Data excerpts ->
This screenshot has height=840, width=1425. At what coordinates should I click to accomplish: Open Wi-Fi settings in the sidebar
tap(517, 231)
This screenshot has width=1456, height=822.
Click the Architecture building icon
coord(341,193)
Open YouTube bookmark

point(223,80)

* * *

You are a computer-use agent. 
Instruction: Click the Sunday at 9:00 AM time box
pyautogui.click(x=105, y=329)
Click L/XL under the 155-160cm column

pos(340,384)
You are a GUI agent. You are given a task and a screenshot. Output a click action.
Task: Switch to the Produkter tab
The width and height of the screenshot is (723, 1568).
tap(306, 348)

What is needed -> Copy out the entries from the line with "You are a GUI" to the line with "tap(306, 348)", both included, and raise every coordinate in their answers by 149.

Answer to this task ->
You are a GUI agent. You are given a task and a screenshot. Output a click action.
Task: Switch to the Produkter tab
The width and height of the screenshot is (723, 1568).
tap(455, 497)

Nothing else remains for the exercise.